Check this one out:
Tim Wunder
tim
Mon May 17 11:43:13 PDT 2004
In fact, (as I understand it) many of the Apple changes have made their
way into the 3.1 branch of KDECVS and will be included in the released
3.1. Still more are being applied solely to HEAD.
That Apple is creating a browser based on KHTML can only be a good thing
for linux, regardless of one's opinion of KDE, or even Konqueror. How
long will it be before someone creates a linux browser-only project
based on KHTML in much the same vein as Galeon, or Phoenix does with Gecko?
On 1/16/2003 9:14 AM, someone claiming to be Matthew Carpenter wrote:
> Konq-fan or not, anything that drags developers out of their little "It's
> an IE world afterall" chorus is a good thing for us. The browser is using
> the KHTML engine, which (having run both KDE2.2.1 and KDE3 quite a bit)
> has improved a good deal over the last year or so. What that means is
> that KHTML will have a lot more pressure to be good and trim.

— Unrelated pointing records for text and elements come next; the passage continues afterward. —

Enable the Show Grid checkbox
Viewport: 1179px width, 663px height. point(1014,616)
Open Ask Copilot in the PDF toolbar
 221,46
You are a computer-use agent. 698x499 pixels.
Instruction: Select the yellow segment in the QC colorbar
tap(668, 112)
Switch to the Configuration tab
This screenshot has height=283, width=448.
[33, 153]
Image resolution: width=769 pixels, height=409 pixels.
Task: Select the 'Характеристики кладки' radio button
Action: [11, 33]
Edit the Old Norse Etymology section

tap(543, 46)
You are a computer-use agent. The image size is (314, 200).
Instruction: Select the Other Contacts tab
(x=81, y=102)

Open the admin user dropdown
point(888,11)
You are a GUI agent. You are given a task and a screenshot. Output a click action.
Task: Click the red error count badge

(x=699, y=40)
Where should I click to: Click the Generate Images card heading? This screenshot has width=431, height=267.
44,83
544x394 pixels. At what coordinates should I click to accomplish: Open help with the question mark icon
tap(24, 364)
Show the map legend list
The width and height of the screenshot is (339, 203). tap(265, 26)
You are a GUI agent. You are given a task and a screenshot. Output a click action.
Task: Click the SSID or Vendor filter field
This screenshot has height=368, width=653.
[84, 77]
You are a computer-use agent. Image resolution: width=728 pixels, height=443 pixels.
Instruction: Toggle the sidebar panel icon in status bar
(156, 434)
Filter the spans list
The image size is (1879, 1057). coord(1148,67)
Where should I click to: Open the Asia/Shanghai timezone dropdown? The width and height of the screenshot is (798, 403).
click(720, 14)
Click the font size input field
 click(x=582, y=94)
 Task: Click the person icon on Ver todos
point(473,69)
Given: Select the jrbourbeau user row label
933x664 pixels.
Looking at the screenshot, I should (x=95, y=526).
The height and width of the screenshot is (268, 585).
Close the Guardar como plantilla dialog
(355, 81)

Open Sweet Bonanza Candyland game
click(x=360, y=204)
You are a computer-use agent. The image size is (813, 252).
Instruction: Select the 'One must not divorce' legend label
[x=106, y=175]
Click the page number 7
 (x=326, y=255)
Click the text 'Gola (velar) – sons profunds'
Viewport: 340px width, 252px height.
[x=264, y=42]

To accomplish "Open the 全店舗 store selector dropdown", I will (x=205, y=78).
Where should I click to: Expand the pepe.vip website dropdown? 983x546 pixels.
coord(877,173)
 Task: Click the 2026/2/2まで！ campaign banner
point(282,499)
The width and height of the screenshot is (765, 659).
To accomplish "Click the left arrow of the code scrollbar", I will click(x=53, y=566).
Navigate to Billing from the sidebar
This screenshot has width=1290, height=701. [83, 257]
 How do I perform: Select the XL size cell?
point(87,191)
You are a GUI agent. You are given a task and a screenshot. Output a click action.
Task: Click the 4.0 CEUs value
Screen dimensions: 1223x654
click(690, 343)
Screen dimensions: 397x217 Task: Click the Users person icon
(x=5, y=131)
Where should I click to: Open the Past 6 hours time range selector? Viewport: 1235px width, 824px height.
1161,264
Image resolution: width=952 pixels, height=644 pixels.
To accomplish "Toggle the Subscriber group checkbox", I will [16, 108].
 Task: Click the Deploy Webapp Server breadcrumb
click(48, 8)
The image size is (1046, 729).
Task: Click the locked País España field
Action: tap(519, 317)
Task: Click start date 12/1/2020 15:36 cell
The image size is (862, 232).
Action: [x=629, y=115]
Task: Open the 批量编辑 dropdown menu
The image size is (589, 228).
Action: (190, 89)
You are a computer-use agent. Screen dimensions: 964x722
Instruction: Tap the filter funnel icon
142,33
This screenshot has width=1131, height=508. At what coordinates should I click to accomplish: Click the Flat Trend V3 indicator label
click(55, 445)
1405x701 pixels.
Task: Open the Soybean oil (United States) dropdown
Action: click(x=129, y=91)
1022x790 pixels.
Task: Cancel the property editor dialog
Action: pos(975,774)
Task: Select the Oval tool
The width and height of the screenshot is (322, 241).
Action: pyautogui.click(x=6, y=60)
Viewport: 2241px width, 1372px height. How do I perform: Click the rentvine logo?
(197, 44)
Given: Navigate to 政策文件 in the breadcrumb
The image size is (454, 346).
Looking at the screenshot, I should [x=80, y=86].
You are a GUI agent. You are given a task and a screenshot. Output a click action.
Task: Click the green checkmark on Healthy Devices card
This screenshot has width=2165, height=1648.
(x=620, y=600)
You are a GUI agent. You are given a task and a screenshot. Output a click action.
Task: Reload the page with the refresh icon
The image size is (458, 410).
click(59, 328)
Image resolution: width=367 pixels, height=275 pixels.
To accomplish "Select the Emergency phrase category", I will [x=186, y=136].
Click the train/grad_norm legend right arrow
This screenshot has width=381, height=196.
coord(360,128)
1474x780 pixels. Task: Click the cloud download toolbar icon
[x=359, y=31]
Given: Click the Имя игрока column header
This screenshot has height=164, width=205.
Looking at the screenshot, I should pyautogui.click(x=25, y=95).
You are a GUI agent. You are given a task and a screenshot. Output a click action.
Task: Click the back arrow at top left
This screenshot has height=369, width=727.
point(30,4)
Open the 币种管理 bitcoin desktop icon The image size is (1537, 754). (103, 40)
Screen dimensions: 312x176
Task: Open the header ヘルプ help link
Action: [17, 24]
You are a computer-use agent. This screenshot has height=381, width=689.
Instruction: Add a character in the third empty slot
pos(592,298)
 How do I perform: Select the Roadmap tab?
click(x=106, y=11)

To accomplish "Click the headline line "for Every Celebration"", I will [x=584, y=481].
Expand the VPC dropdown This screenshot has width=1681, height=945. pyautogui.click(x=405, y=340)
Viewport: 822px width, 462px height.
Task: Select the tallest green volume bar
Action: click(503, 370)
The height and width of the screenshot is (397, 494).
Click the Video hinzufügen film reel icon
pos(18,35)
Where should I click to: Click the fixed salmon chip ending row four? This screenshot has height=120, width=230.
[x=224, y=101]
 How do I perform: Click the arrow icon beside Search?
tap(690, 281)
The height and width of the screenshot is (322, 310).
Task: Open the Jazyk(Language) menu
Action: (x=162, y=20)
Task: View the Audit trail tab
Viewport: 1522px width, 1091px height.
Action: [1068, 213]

> Standards-compliance is a key point for the Mac team and they've pushed
> back quite a bit to the KHTML team to fix non-compliant items. Konqueror
> in 3.0.3 isn't perfect, but it does a lot of the IE-pages better than
> Mozilla or Netscape. Still, there are things I need NS or Moz for. I'm
> just happy that they've improved it since the 2.2.1 days (which is what
> I'm using on this machine).
>
>
> On Wed, 15 Jan 2003 17:48:28 -0500
> "Brett I. Holcomb" <brettholcomb at charter.net> wrote:
>
>
>>Interesting. No way do I want to return to Windows, er KDE but it would
>>be nice it a browser like that would be available for Linux. I guess I
>>could check and see what merging Konq would drag in to run under xfce.